CS298 Proposal
Improving the BM25F algorithm for use with OPIC based crawlers.
Ravi Inder Singh Dhillon (ravi.dhillon@yahoo.com)
Advisor: Dr. Chris Pollett
Committee Members: Dr. Robert Chun, Dr Jon Pearce
Abstract:
This project aims at improving the BM25F algorithm for use with OPIC-based crawlers. The BM25F ranking function calculates the page relevance by assigning
weights to document fields and the anchor field. The title and body of a document are termed as document fields. The anchor field of a document refers to all
the anchor text in the collection pointing to a particular document. Thus if a lot of unimportant links are pointing to a document they can increase the page
relevance of an important web page for unimportant word searches that are not relevant to it. Hence the goal is to implement a modified BM25F by combining
page rank computed by OPIC algorithm while computing weight for anchor field associated with a web page. The open source search engine YIOOP will be used as
a case study for the project.The modified BM25F will provide a better ranking estimate for documents crawled by YIOOP. For the documents crawled in YIOOP, a
posting list is set of all documents that contain a word in the index. This posting list is very large and needs to be trimmed to get the most relevent
documents. We would run experiments on how far we should go in the posting list and decide on an optimum cutoff point for scanning posting list. At the end
of the project we would come up with concrete results for improving page relevence calculation for OPIC based crawlers.
CS297 Results
- Studied the code and working of YIOOP Open Source search engine
- Studied and implemented OPIC algorithm in PHP
- Studied and implemented BM25F algorithm in PHP
Proposed Schedule
Week 1:
Feb.01-Feb.07 | Proposal |
Week 2:
Feb.08-Feb.15 | Study group iterator in YIOOP |
Week 3,4:
Feb.15-Feb.28 | Code variations in group iterator |
Week 5,6:
March.01-March14 | Run experiments for scanning posting list |
Week 7,8:
March.15-March.28 | Decide an optimum cutoff point for scanning posting list |
Week 9:
March.29-April.03 | Spring Recess |
Week 10,11:
April.04-April.17 | Combine relevence scores with OPIC |
Week 12:
April.18-April.24 | Optimize and finalize modifications in YIOOP |
Week 13:
April.25-May.01 | Start Writing Report |
Week 14:
May.02-May.08 | Finalize Report |
Week 15:
May.09-May.15 | Defense... |
Key Deliverables:
- Software
- Deliverable 1: Perform a statistical study cutoff point in scanning search result posting list versus TREC result scores.

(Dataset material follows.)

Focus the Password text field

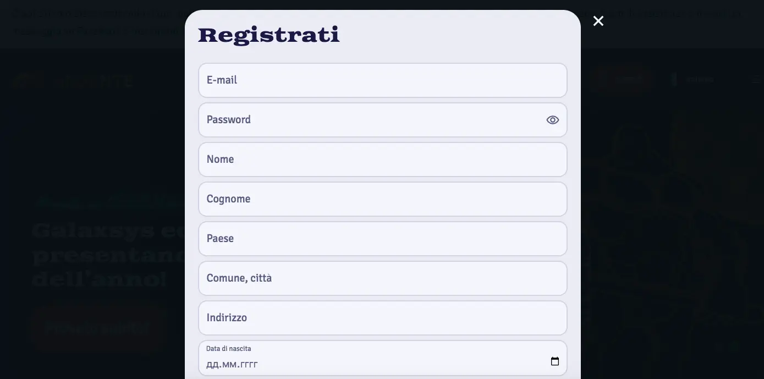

- Deliverable 2: Determine an optimal cut-off point and give some theoretical justification as to why it might be reasonable.
- Deliverable 3: Perform a statistical study of BM25F weighting components and OPIC weight versus TREC scores.
- Deliverable 4: Suggest an optimal weigting scheme for BM25F based on results of Deliverable 3 and justify the results.
- Deliverable 5: Write a new version of group iterator in YIOOP incorporating results from deliverable 1-4 and which is optimized and fast for large
datasets.
- Report
Innovations and Challenges
- Deliverable 1 is challenging because it requires finding an optimal cutoff point for scanning the posting list.
- Deliverable 4 is innovative as it requires finding an efficient way to generate relevance scores for OPIC based crawlers.
- Deliverable 5 is innovative and challenging as it invloves optimizing YIOOP to run fast and get results in resonable time for large datasets.
References:
[APC2003]Serge Abiteboul and Mihai Preda and Gregory Cobena.(2003). Adaptive on-line page
importance computation. In: Proceedings of the 12th international conference on World
Wide Web. pp.280-290.
[ZCTSR2004] Hugo Zaragoza, Nick Craswell, Michael Taylor, Suchi Saria, and Stephen Robertson.
Microsoft Cambridge at TREC-13 (2004): Web and HARD tracks. In Proceedings of 3th
Annual Text Retrieval Conference.
[BSV2004] Paolo Boldi and Massimo Santini and Sebastiano Vigna (2004). Do Your Worst to
Make the Best: Paradoxical Effects in PageRank Incremental Computations. Algorithms
and Models for the Web-Graph. pp. 168-180.
[AC2006] Amy N. Langville and Carl D. Meyer (2006). Google's PageRank and Beyond: The
Science of Search Engine Rankings. Princeton University Press.
[Wiki2011] Okapi BM25F. Wikipedia, the free encyclopedia. |